§ The exercise:
Lay out the stretch of entries from the line containing "Toggle the STANDARD" through the line containing "Action: (x=460, y=412)" as a Markdown table with the columns Row and Line. Give each line its own numbered row and leave out blank lines.

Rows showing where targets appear
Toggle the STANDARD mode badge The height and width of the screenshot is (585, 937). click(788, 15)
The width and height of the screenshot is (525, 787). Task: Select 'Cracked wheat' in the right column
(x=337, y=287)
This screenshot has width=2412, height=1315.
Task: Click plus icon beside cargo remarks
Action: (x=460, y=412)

---

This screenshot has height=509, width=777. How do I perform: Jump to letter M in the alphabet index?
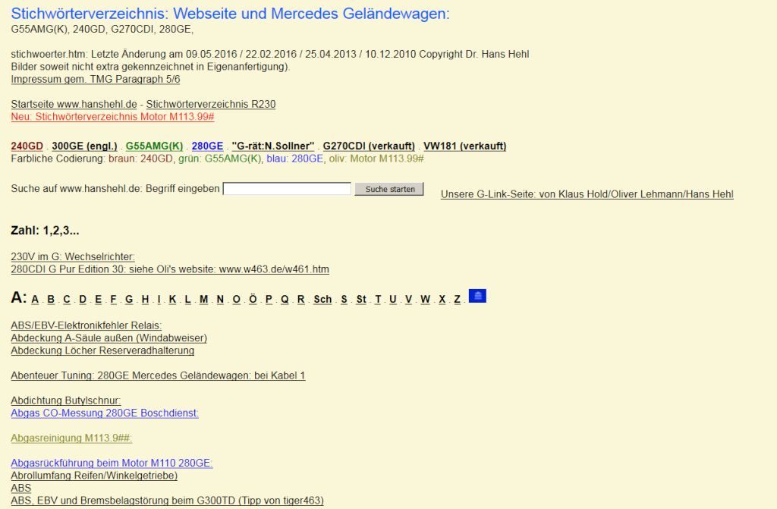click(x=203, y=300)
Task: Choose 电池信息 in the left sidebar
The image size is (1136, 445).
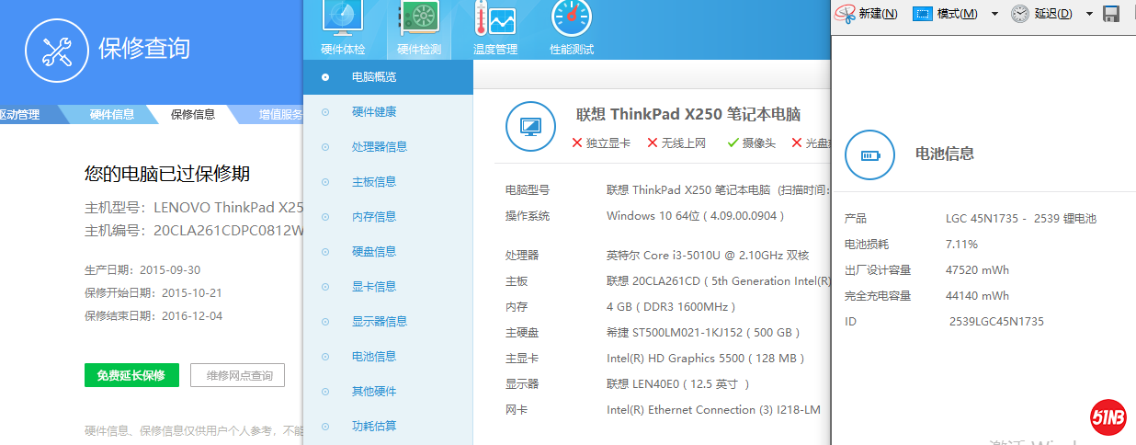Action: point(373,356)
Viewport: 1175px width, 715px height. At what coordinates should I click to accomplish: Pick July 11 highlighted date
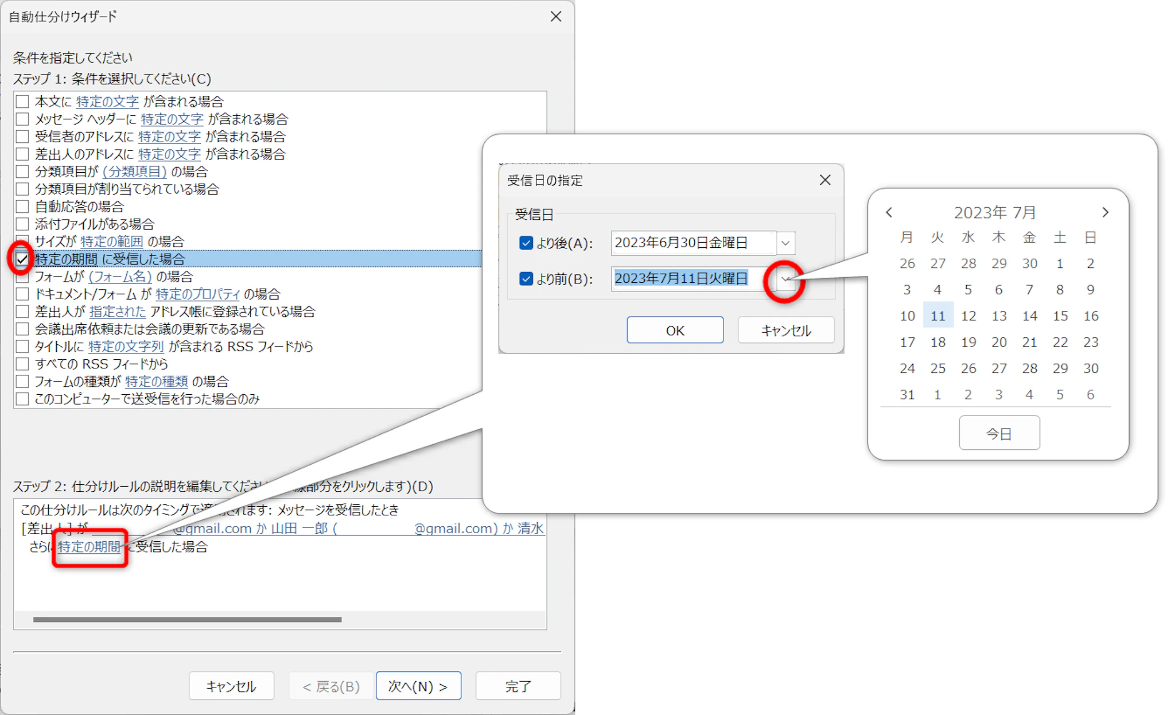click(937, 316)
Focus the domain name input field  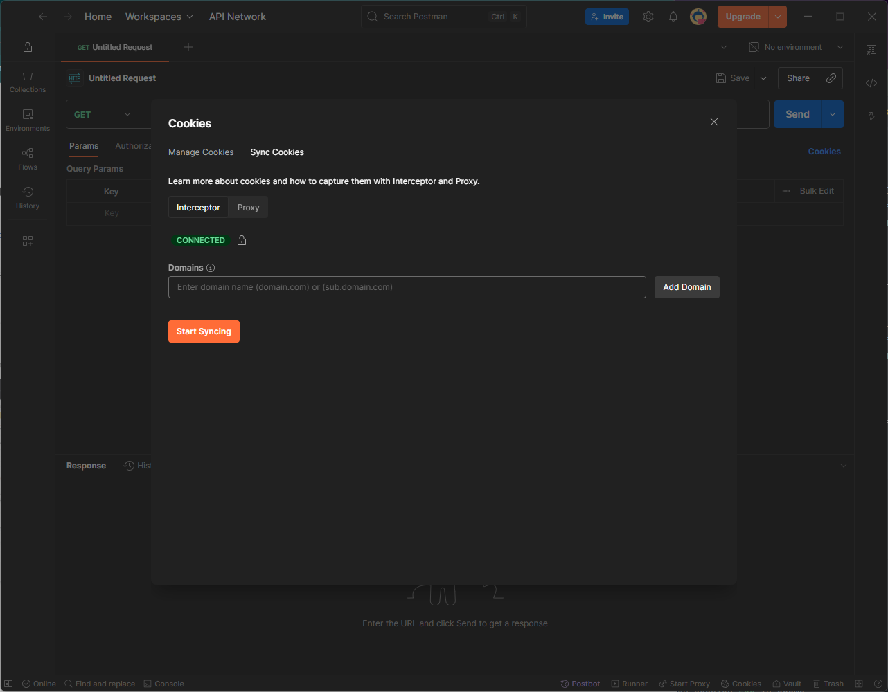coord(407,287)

§ Result of this exercise:
| Row | Line |
|---|---|
| 1 | Toggle the STANDARD mode badge The height and width of the screenshot is (585, 937). click(788, 15) |
| 2 | The width and height of the screenshot is (525, 787). Task: Select 'Cracked wheat' in the right column |
| 3 | (x=337, y=287) |
| 4 | This screenshot has width=2412, height=1315. |
| 5 | Task: Click plus icon beside cargo remarks |
| 6 | Action: (x=460, y=412) |